4) You can attest to your auditors.

If a certified public accounting firm that is registered with the Public Accounting Oversight Board (PCAOB) conducts your IT compliance audit, both your management team and your clients can rest assured that your auditor will be upheld to the strictest of auditing standards. If you have publicly held clients, the fact that your company's audit was performed by a PCAOB-registered CPA firm will give your clients’ auditors the comfort they need when relying on your audit report.

5) You can improve your cybersecurity.

An audit can help you learn more about cybersecurity and IT compliance, and what these topics specifically mean for your organization. In preparing for an audit, you can focus on establishing controls that accurately reflect the process being tested. You also can use your audit report to build upon strengths and alleviate weaknesses.

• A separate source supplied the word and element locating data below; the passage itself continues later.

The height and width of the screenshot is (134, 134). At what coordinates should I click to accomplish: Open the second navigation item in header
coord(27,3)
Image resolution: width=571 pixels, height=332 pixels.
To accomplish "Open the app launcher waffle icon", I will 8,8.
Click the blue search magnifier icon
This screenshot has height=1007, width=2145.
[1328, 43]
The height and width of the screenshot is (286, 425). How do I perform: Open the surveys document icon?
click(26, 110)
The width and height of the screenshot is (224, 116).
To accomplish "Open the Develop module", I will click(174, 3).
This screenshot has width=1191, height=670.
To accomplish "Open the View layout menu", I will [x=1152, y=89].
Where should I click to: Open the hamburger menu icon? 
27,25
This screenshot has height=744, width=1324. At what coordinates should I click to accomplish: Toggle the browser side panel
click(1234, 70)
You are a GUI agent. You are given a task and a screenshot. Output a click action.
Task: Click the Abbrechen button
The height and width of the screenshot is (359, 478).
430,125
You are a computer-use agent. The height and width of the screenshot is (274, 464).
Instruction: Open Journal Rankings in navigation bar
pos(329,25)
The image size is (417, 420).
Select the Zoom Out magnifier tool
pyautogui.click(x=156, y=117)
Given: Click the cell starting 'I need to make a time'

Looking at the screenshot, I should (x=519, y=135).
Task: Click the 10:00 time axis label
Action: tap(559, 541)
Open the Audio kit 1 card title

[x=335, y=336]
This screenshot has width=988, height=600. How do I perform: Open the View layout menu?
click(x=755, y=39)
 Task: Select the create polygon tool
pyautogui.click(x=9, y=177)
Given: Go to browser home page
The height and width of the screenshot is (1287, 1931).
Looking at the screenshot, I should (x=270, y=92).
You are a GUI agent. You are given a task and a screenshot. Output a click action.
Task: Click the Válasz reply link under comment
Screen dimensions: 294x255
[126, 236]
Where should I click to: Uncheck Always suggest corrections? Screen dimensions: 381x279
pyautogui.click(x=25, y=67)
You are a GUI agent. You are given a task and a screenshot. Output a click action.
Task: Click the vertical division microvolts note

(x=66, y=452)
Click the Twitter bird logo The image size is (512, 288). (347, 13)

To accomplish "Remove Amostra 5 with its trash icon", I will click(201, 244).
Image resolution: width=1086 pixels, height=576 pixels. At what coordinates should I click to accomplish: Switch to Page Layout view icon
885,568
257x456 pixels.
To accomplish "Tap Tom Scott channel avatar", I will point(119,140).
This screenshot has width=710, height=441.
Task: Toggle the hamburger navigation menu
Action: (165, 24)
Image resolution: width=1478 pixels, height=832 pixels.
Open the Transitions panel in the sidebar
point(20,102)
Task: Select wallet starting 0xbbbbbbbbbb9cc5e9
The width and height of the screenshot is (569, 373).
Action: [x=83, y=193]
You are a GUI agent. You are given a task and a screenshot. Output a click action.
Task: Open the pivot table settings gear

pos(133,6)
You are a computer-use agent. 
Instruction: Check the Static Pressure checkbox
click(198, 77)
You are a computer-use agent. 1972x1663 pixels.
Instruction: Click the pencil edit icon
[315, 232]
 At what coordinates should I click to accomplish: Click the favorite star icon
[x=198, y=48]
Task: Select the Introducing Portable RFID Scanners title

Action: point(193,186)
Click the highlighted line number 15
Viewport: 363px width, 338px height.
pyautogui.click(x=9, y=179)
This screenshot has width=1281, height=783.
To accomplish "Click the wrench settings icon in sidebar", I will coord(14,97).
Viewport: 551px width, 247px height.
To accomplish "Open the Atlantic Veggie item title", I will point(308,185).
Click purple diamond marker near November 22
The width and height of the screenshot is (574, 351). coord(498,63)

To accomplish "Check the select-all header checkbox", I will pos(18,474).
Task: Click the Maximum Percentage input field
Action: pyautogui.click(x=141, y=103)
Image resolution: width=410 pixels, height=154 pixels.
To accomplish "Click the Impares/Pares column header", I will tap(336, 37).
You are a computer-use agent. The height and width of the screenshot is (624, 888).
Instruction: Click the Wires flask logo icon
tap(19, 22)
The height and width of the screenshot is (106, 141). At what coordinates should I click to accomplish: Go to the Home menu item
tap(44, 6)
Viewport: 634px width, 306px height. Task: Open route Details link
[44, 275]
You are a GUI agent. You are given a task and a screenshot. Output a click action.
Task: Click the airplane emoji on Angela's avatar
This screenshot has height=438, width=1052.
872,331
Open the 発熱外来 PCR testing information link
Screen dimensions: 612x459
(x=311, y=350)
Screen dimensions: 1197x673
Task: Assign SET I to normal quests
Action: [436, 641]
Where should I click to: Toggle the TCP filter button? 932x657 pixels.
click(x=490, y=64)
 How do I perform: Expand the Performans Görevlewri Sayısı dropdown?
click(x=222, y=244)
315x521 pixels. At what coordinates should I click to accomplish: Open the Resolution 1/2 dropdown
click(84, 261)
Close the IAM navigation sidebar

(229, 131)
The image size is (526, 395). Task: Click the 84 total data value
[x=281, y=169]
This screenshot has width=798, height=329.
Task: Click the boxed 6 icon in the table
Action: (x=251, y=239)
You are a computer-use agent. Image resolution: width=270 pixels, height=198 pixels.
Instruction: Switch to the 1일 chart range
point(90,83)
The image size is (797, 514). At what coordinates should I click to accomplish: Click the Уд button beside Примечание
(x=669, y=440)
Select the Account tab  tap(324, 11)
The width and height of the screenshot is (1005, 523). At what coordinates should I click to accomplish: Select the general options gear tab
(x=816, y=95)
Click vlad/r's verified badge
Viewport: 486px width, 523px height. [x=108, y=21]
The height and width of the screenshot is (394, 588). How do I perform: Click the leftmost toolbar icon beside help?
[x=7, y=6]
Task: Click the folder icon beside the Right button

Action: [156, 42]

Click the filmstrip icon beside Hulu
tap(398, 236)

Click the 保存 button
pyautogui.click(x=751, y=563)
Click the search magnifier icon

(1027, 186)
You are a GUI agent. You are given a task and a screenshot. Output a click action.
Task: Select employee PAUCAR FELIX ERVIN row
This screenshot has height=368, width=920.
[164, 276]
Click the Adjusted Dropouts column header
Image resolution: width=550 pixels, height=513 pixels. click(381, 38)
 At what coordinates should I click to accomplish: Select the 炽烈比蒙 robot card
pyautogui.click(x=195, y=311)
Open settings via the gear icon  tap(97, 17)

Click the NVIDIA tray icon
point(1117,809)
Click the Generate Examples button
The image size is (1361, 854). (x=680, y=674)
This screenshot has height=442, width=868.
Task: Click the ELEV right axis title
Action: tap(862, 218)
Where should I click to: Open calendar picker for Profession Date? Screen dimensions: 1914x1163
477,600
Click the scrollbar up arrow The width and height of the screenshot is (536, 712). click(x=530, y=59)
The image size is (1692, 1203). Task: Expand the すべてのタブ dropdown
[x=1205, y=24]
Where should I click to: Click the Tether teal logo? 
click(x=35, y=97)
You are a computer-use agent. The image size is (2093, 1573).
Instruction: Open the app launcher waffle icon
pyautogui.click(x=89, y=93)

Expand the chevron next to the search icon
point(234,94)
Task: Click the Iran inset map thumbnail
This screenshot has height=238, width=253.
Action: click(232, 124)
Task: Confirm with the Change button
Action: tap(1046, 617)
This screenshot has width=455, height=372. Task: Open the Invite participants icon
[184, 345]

6) You don’t want to be next.

One billion records were compromised through cyber attacks in 2016, according to a Forrester report on that year’s biggest data breaches. That number was the equivalent of three accounts for each U.S. citizen, TechRepublic wrote. Given the increasing connectivity between companies, the average cost of a data breach "will exceed $150 million by 2020", Juniper Research reports. If your company handles other people’s data, you could be at risk for at least a portion of those damages. Could you or your company afford such losses?

Since the cost of cyber crimes and data breaches is only expected to keep rising, regulators can only keep tightening compliance requirements. Clients will demand that you keep pace with additional IT compliance and cybersecurity initiatives.

In helping to protect you and your clients from a breach, a compliance audit can help you build trust and earn clients—neither of which may be easy to do without third-party verification.